The Week of the Festival: Goran's Spring, Croatia

On How To Start

/ by Marko Pogačar

It’s tepid Sunday, dim and grey, and it’s raining cats and dogs. One of those days when the world is looking down on you, showing your rightful place; Sunday that, as Bukowski – one of the most misused poets of all times – wrote, kills more people than bombs. Sunday in a city neither too big nor too small. Maybe not the one from Lou Reed and John Cale’s song dedicated to Warhol, one you hate and you'll know you have to leave, but definitely not Frank O’Hara’s roaring, flamboyant stock of images, either. What to do with this city, wet, smelling of ozone and sweat? How to make poems here?
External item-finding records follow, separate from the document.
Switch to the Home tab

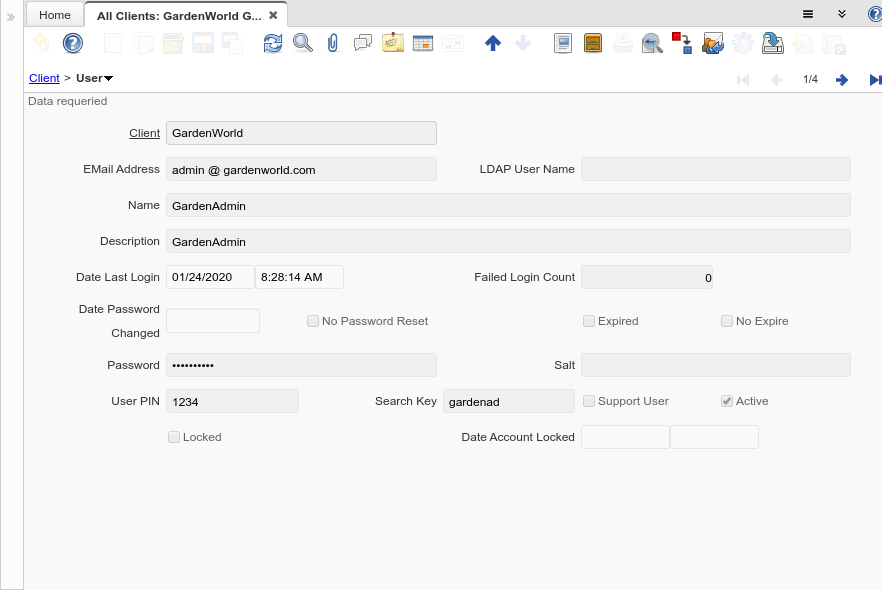pos(55,15)

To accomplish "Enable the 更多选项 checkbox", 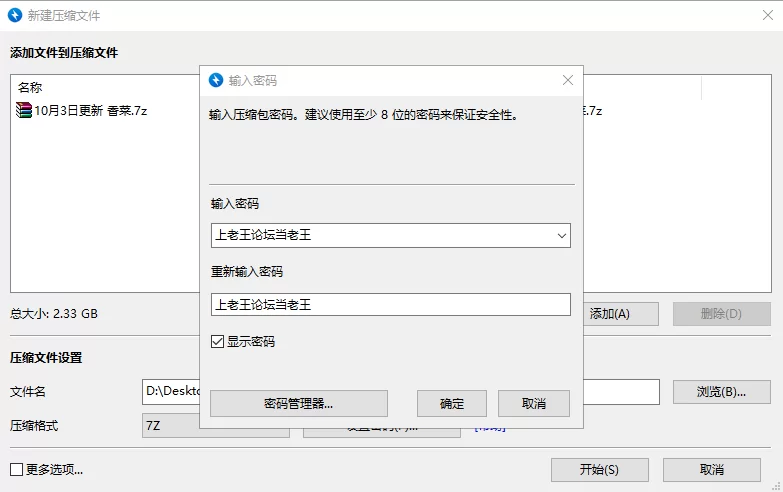I will pyautogui.click(x=16, y=469).

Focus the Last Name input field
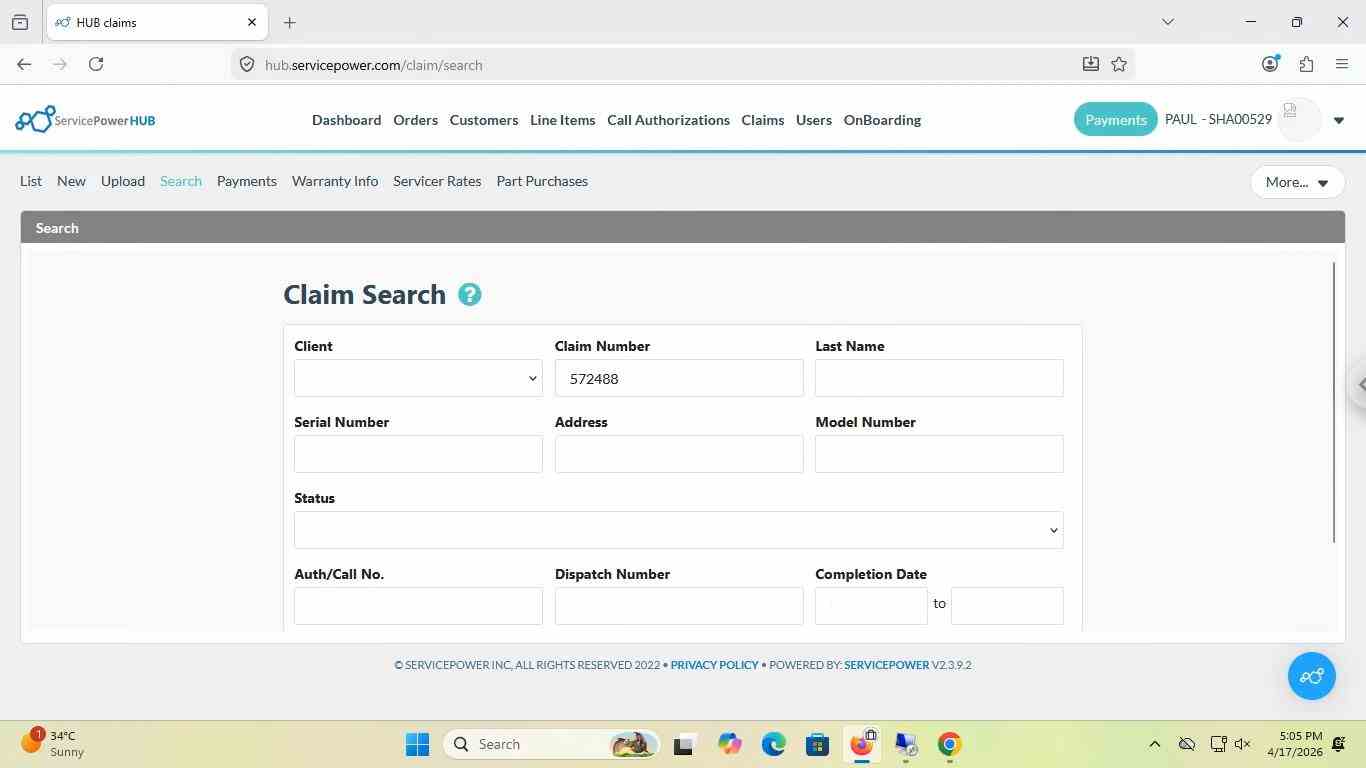coord(939,378)
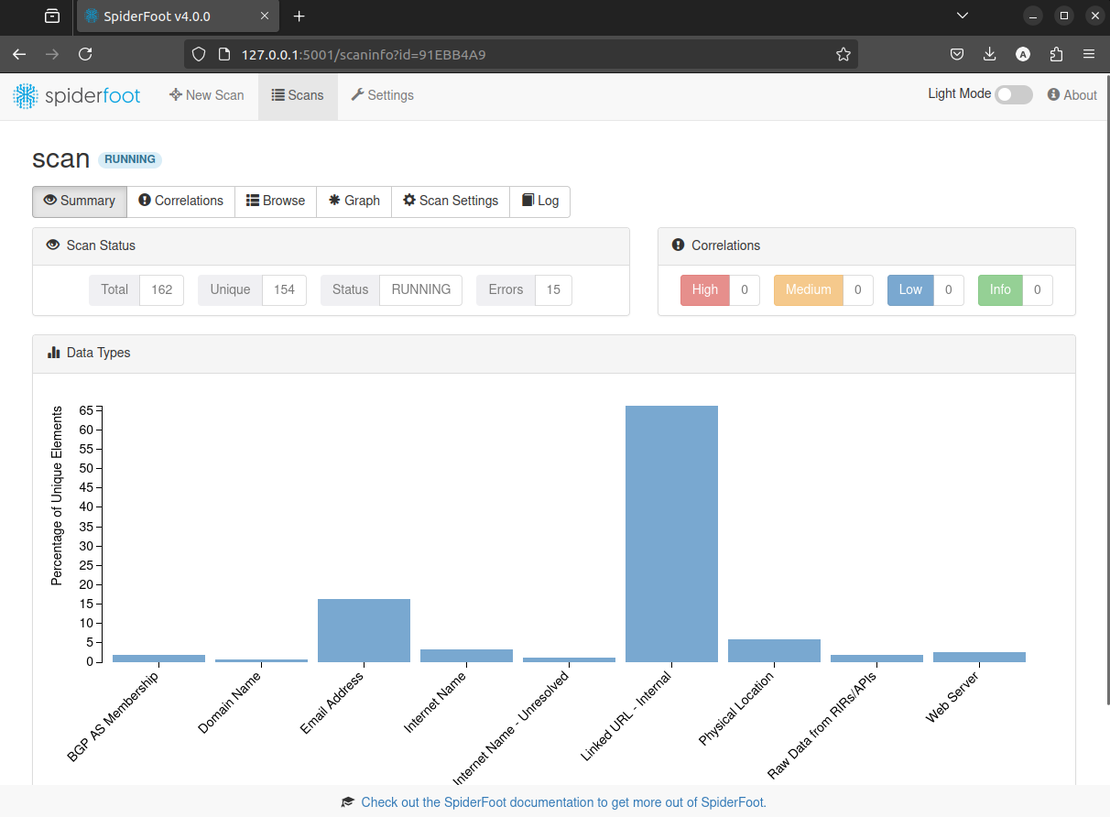This screenshot has height=817, width=1110.
Task: Expand the Firefox tab list dropdown
Action: [962, 16]
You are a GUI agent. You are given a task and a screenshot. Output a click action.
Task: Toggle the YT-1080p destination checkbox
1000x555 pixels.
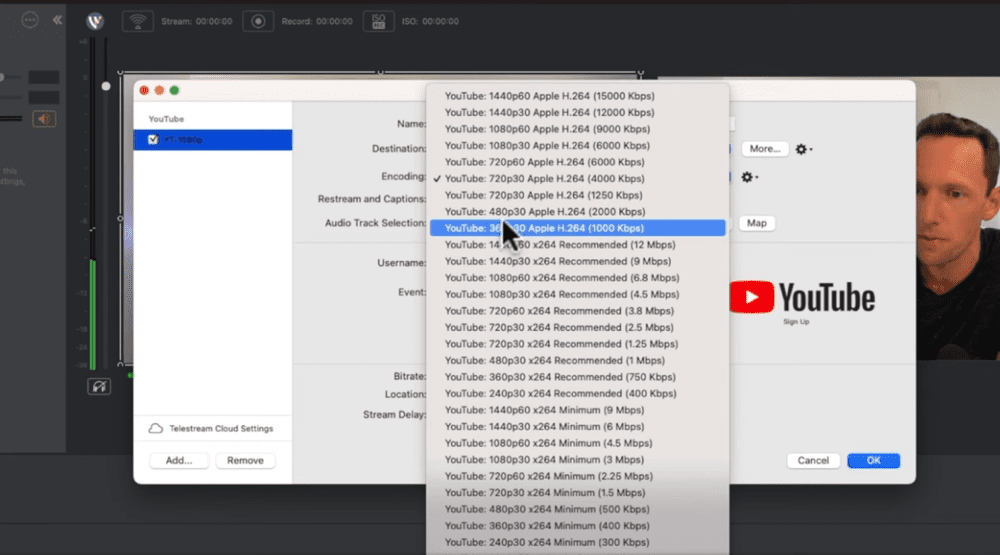click(153, 140)
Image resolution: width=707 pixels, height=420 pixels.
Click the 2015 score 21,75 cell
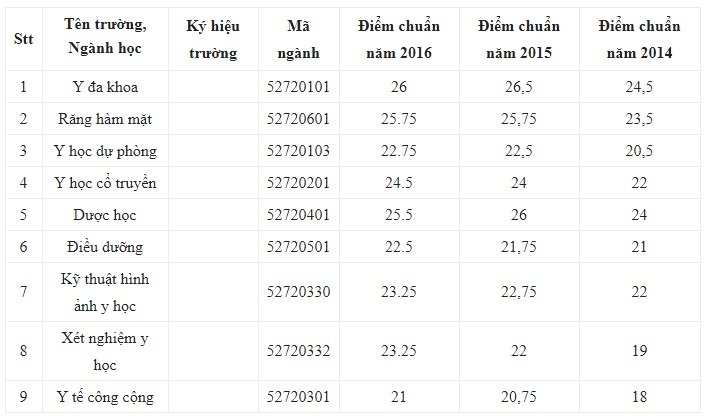pos(519,247)
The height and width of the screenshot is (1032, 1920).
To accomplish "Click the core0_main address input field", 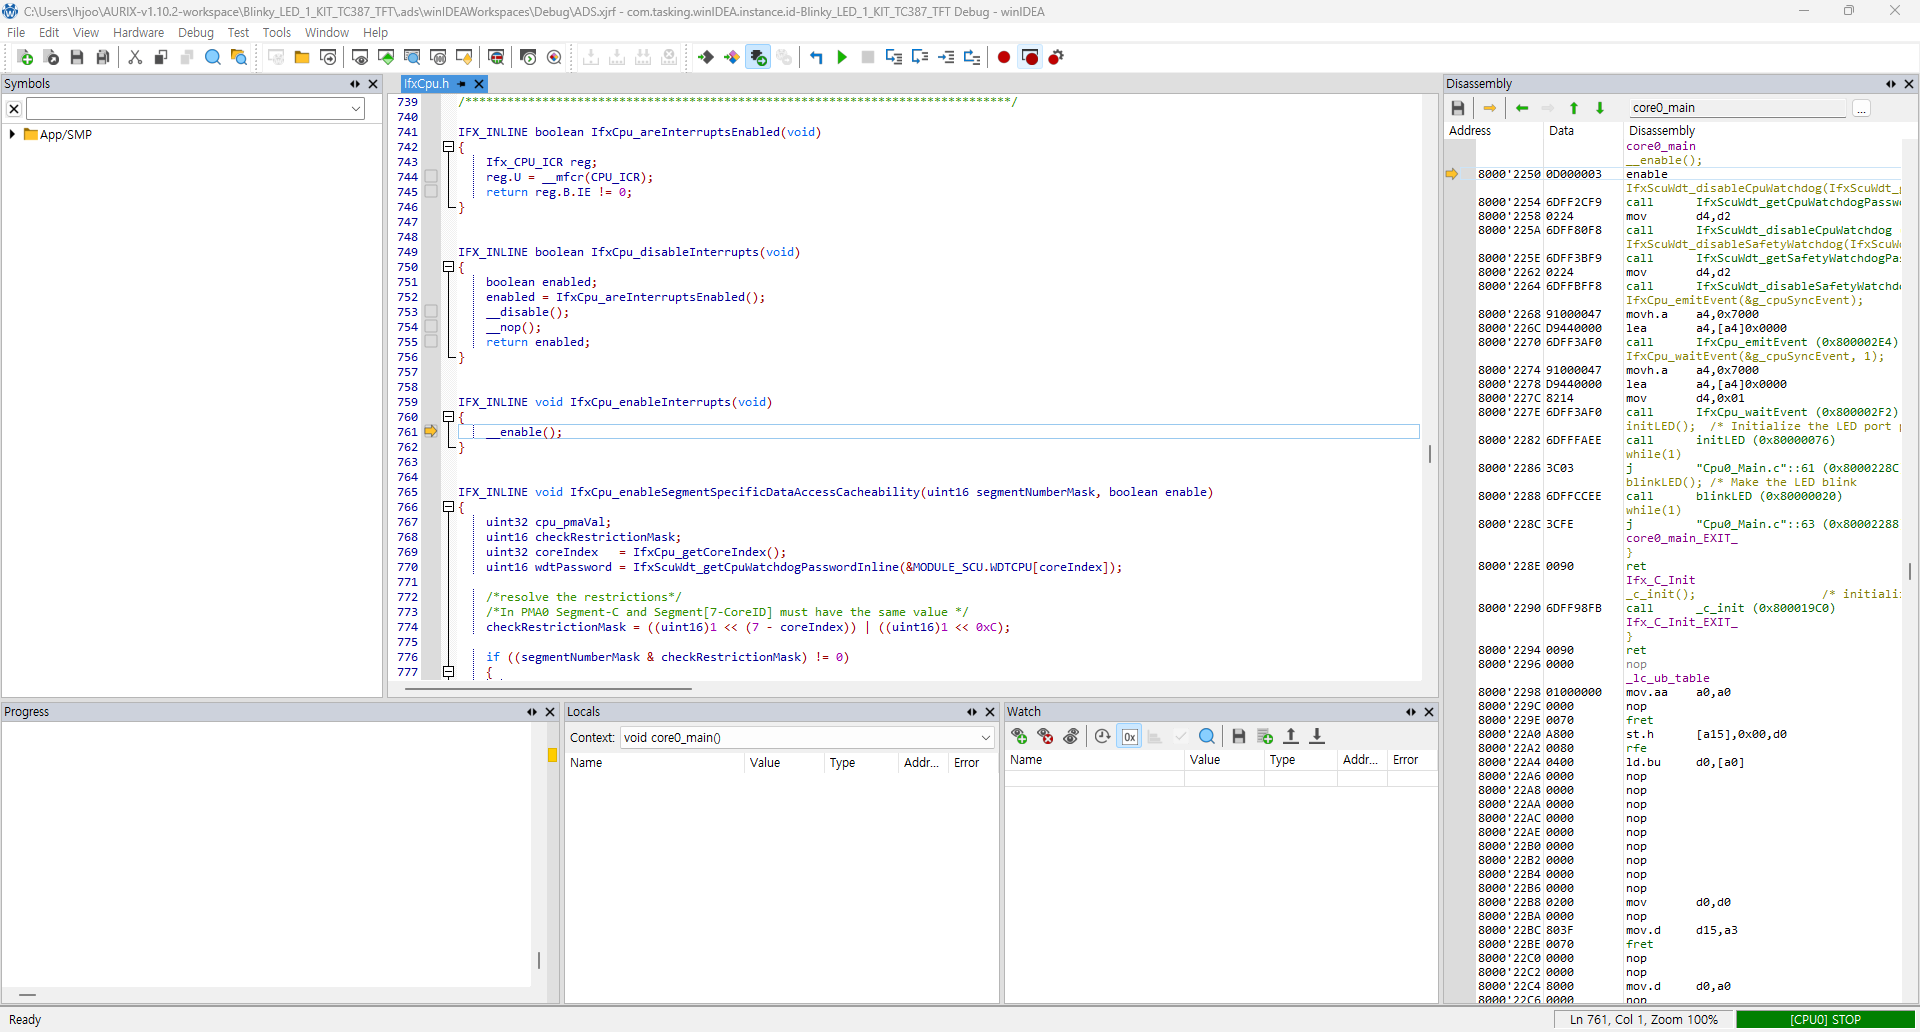I will coord(1736,108).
How to think out the box, write your way out, when the dark lid’s coming down upon you, and the cardboard walls, just about to dissolve, collapse with an uncanny rustle?

 

Well, get your cape, take an umbrella. Steal one if you need to. Dig that book out from under your bed, unfinished, in a language you can hardly read. Read it twice (dictionary to be used only occasionally), then tell someone you love about it. Play “Love Will Tear Us Apart” as loudly as possible, knowing that this is perfectly true, and there’s nothing in the world you can do to prevent it. Then play some more Joy Division. Dance to the radio. Think about Warsaw, the dirty snow that might still linger there (and a pair of pale blue eyes, sure), the bar you were forced to leave fifteen years ago by means of police teargas. Don’t fail to notice the Catholic-masked bat of fascism lurking through ticking clocks. Accept the water. Enter the shower, and whistle. Would you please put down that telephone? We’re under fifteen feet of pure white snow – the perfect tune to call it a night. Or to start one. Once you’re out of the shower, you are already used to water: Water’s your friend, and there’s nothing stopping you now. Only the door knob, that cold metal nose, hovers between you and the world – the wet one. Accept it: Getting wet is no sin, even in winter. Nothing’s a sin at all.

 

Now sit down, stretch out, relax. Make sure that you’re not too relaxed, though. The angle your fingers enter the keyboard should be akin to the one that your mind closes with the axes of what? and how? The dead angle you form when about to cope with the tradition which is your lure, your target, your enemy. Forget about Mr. Bloom. Harold, not Leopold. Don’t forget Molly, the queen of monologue. The other queens you’re free to forget; even obliged. Much obliged. Thank you; say to your shadow, that is your faithful friend, partner, conspiratorial colleague. Thank you; say to you cat, even more faithful than your shadow, but blind, restlessly blind. Caress the cat, as you would like the critics to caress the text that’s about to be born. Lie to yourself that you don’t give a dime about them bastards. Finally, believe it and act accordingly. Follow the exact procedure when the reader’s in question. Your reader, your precious. Forget your family. Forget your woman or man, forget both or whatsoever. Get up again. Play some more Joy Division, just because you can. Because you’re the king of your turntable, and because no one has admission to the holy quarters of your little room, well known to mice. Anchor in the shabby throne of your kitchen chair, which is soon to become your writing chair, because that is what’s meant to be. Nothing is meant to be, just death, but – common. Take a deep breath. Exhale.

 

Now write.

....
Marko Pogačar

(1984) was born in Split. He published four poetry collections, three books of essays and a short story collection. He is an editor of Quorum, a literary magazine, and Zarez, a bi-weekly for cultural and social issues. His texts appeared in more than thirty languages.